The second irony is that the contemporary promotion of breastfeeding as the natural obligation of all mothers ignores the fact that there was ALWAYS a significant portion of women who opted out of breastfeeding, farming out their babies (often literally) to other women.
My philosophy of breastfeeding, in contrast, is holistic — encompassing the mother’s needs and desires as well as her obligations.
…[A] more recent public discourse on infant feeding has been ushered in with the “fed is best” campaign. While most directly connected to the nonprofit foundation of the same name, this has turned into a new mantra to critique the cultural hegemony of exclusive breastfeeding at all costs, and the perceived vilification of mothers who use any formula. This emerging discourse appears more women-centric, recognizing that the push for exclusive breastfeeding may create unrealistic and harmful expectations.
Fed is best, explicitly recognizes that their are two partners in the breastfeeding dyad and both have needs and desires that must be addressed:
The baby needs to be fed. Even those most hostile to me and to the Fed Is Best Foundation recognize that, sneering that “fed is minimal.” But that’s the point! If you aren’t adequately nourishing a baby by breastfeeding, you haven’t even met its most fundamental need. Fully fed with formula is BETTER than underfed with breastmilk.

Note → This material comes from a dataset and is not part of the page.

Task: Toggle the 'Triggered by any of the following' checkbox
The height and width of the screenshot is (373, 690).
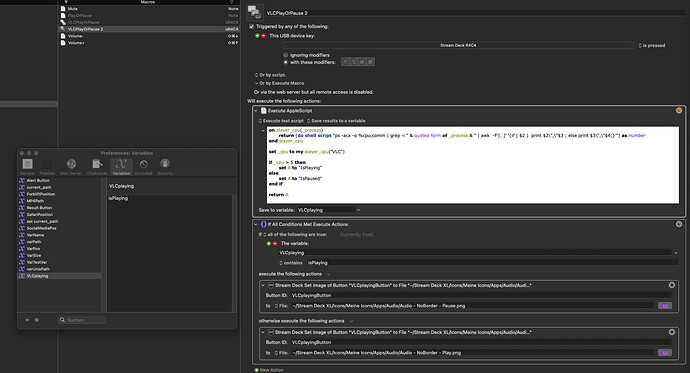Action: pyautogui.click(x=252, y=26)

The baby needs physical contact with the primary parent, but breastfeeding is not a necessary part of that contact. Throughout the millennia, those who hired, forced or enslaved a wetnurse were never worried that the baby would bond to the wetnurse instead of the mother.
The mother has needs, too. In contrast to the maternalist/medicalized philosophy of breastfeeding that explicitly ignores the mother’s needs, the holistic philosophy respects them. My mantra — her baby, her body, her breasts, her choice — reflects that.

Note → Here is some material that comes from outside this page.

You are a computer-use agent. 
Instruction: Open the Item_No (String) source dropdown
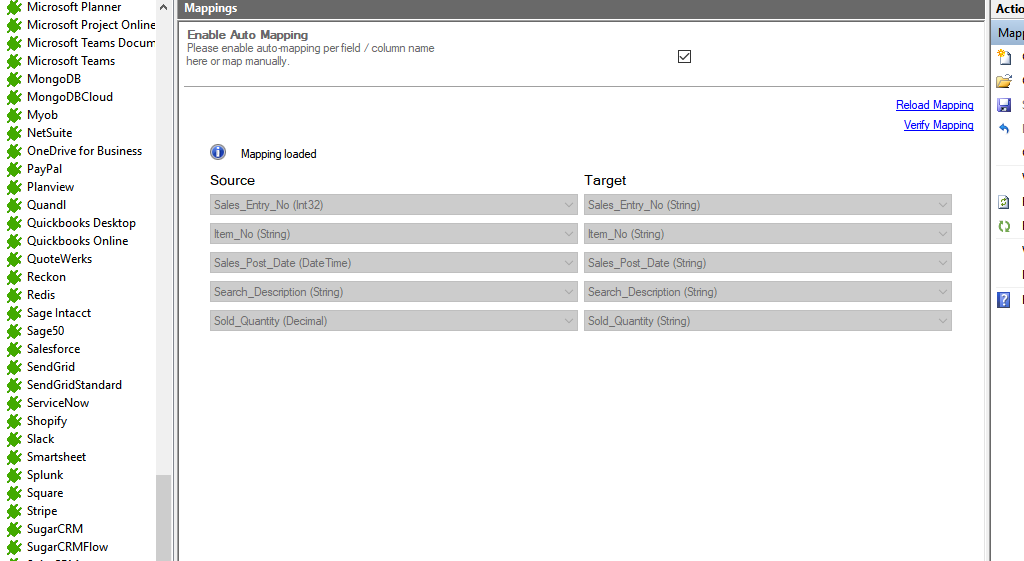[x=393, y=234]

As the author of the paper notes:
Women’s orientations to breastfeeding are shaped by differing, historically situated cultural models and discourses. While women do hold themselves accountable to these, there is no universal set of expectations because of the coexistence of different ideas about infant feeding and mothering.

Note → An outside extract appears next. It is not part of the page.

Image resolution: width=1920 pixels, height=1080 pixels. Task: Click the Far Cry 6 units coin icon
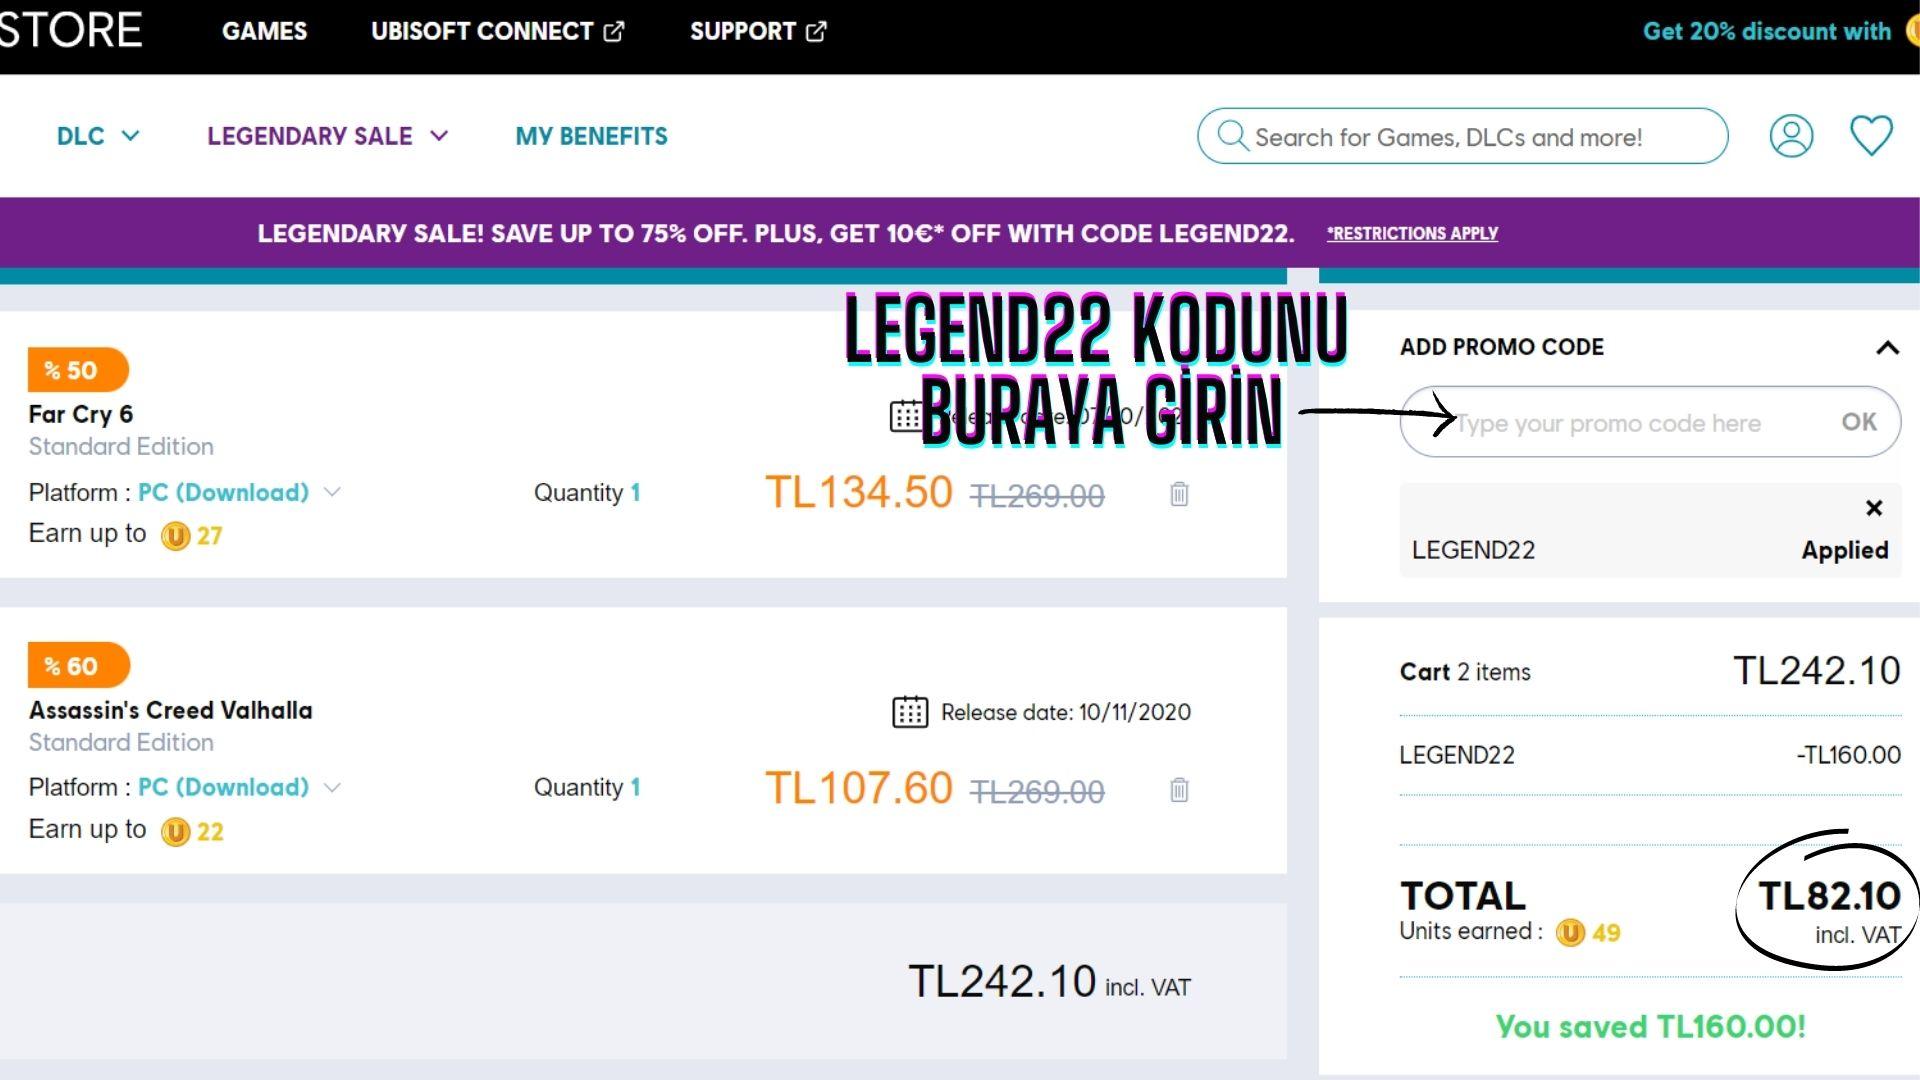pos(175,536)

This is a critical point. Like the founders of the Fed Is Best Foundation, I don’t “hate” breastfeeding. Why would I or they hate it when we nourished our children through breastfeeding and enjoyed it?
And I don’t hate the maternalism/medicalization philosophy of obligation, the belief that the mother’s needs pale into insignificance next to her “obligation” to breastfeed her baby. To an extent, I shared it. The term “attachment parenting” didn’t exist when my children were small, but that’s the kind of parenting I practiced because I thought it was best for my children and for me.
My professional philosophy, in contrast, is holistic. Other women have different needs — including the need to earn money, the need to have a profession, and the need for time away from children — and those needs should be respected.
But the fundamental difference between the maternalism/medicalization philosophy and my philosophy is this: I recognize that I am not the model to which all other women should aspire. My ego is not threatened if you feed your babies a different way than I fed mine. Unfortunately, lactivists appear to feel otherwise.